# Inglorious Bastards - FSK 16



## Breakyou9 (11. September 2009)

Hallo ,

mein Freund hat morgen Geburtstag (15) und wir wollen in den Film Inglorious Bastards gehen 


			Dieser Inhalt steht nur eingeloggten Mitgliedern zur Verfügung.
        


Das Problem ist dass keiner von uns 16 ist.
Seine Mutter würde uns die Karten kaufen aber sie hat keine Zeit mit uns in den Film zu gehen 


			Dieser Inhalt steht nur eingeloggten Mitgliedern zur Verfügung.
        


Geht das?
Also dass sie nur die Karten kaufen muss und beweißen muss dass die die Erziehungsberechtigte ist?

Hoffe auf schnelle Antwort 

MFG  Breakyou9


----------



## Vanth1 (11. September 2009)

Breakyou9 schrieb:


> Hallo ,
> 
> mein Freund hat morgen Geburtstag (15) und wir wollen in den Film Inglorious Bastards gehen
> 
> ...


sie muss euch bis zur kasse begleiten usw und kaufen dan jaa

oder ihr tut so als ob ihr und eure mutter karten kauft und ein kumpel wartet an der seite oder so dan kreigt er die karte der mutter und ihr könnt reinspazieren

oder ihr informeirt euch wann und welchen kino der film läuft und welcehr saal natürlich kauft karten für anderen film und geht da in basterds


----------



## Ol@f (11. September 2009)

Kann dir da leider keine klare Antwort geben. Aber bei uns im Kino würde das glaub ich gehen, da nur die Leute an der Kasse nachm Alter fragen und nicht die, die Karten abreißen. 

Notfalls für einen anderen Film Karten holen und dann halt in Inglorius Basterds reingehen, hab ich damals auch so gemacht 


			Dieser Inhalt steht nur eingeloggten Mitgliedern zur Verfügung.


----------



## SIERRA 117 (11. September 2009)

bei mir hat das immer beklappt, einfach die plätze vor reservieren und die karten einfach am schalter abholen!

Datensatzeinträge
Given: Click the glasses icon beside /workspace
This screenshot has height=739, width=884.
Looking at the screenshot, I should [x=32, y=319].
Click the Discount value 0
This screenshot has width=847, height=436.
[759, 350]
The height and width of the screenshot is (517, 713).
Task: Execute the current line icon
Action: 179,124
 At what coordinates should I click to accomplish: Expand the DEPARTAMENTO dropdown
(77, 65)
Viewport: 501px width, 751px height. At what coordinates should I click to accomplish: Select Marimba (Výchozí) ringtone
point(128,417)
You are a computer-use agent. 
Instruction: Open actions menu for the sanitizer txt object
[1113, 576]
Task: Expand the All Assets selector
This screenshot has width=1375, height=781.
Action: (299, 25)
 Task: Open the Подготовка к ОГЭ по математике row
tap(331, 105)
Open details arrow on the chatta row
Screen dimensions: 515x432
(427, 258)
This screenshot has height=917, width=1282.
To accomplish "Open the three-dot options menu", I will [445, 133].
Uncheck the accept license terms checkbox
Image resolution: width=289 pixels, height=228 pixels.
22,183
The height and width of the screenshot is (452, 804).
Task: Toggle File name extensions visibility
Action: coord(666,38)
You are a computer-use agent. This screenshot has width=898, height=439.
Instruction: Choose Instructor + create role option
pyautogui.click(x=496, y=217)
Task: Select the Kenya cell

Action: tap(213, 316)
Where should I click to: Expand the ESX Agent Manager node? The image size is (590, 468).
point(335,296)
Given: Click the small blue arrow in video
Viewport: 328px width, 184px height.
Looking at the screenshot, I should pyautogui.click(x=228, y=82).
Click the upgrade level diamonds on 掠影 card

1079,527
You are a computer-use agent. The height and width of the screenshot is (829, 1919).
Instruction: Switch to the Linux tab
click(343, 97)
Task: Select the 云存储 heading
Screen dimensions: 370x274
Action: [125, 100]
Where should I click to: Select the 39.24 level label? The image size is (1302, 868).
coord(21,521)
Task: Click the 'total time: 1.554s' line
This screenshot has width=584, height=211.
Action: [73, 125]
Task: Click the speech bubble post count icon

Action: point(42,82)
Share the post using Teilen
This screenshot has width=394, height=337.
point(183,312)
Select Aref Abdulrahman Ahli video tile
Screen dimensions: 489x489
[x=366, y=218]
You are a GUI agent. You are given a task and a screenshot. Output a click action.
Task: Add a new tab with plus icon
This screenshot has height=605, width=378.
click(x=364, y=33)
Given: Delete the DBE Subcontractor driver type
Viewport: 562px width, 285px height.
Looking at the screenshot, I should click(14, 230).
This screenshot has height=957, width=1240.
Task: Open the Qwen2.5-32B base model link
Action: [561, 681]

* Deine Aufgaben:
(1) Wer fragt laut Ol@f in seinem Kino nach dem Alter, wie der Forenthread berichtet?
(2) Schreibe den Abschnitt des Forenthreads neu, der mit den Worten "Kann dir da" beginnt und mit "117 (11. September 2009)" endet, und setze dabei "Theke" an die Stelle von "Kasse".
Die Einträge spielen hierfür keine Rolle.

* Die Antworten:
(1) Nur die Leute an der Kasse, nicht die, die die Karten abreißen.

(2)
Kann dir da leider keine klare Antwort geben. Aber bei uns im Kino würde das glaub ich gehen, da nur die Leute an der Theke nachm Alter fragen und nicht die, die Karten abreißen. 

Notfalls für einen anderen Film Karten holen und dann halt in Inglorius Basterds reingehen, hab ich damals auch so gemacht 


			Dieser Inhalt steht nur eingeloggten Mitgliedern zur Verfügung.


----------



## SIERRA 117 (11. September 2009)